1Department of Biology, Regis University, 2Department of Biology, Salt Lake Community College
April 16, 2016 , Atrium Ballroom A/B
Dispersal from one’s natal group reduces inbreeding. Habitat fragmentation may limit primates’ dispersal opportunities, however, which has implications for species survival. We examined the influence of fragmentation on genetic diversity in wild mantled howler monkeys (Alouatta palliata) at La Suerte, Costa Rica. The La Suerte region has seen increased fragmentation over the past decade as forest has been cleared for fruit plantations. We hypothesized that genetic diversity would be lowest in the forest edges compared to the interior because fragment boundaries restrict dispersal opportunities for edge groups. In summer 2014 we collected 41 fecal samples from the howler population. To examine polymorphism, we isolated DNA from these samples and used primersets to perform PCR amplifications of selected microsatellite loci. We overlaid these data with the locations of sample collections.

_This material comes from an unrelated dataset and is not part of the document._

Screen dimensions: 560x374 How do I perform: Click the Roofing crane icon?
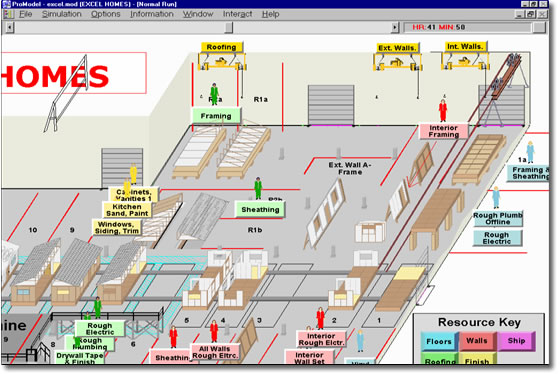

Our initial results show that genetic diversity is highest at the edges of the forest and lowest in the interior. We also calculated inbreeding coefficients via fixation indices which suggest that this population may be outbred. This suggests that howler monkeys may be dispersing across open areas into neighboring fragments. These results may, however, be an artifact of our limited sample size. We therefore collected additional samples in summer 2015 allowing us to establish a firm baseline to monitor the relationship between changes in the landscape and population structure over time. The results we present here are the initial stage of what we anticipate will become a long-term project examining the influence of habitat fragmentation on dispersal and genetic diversity.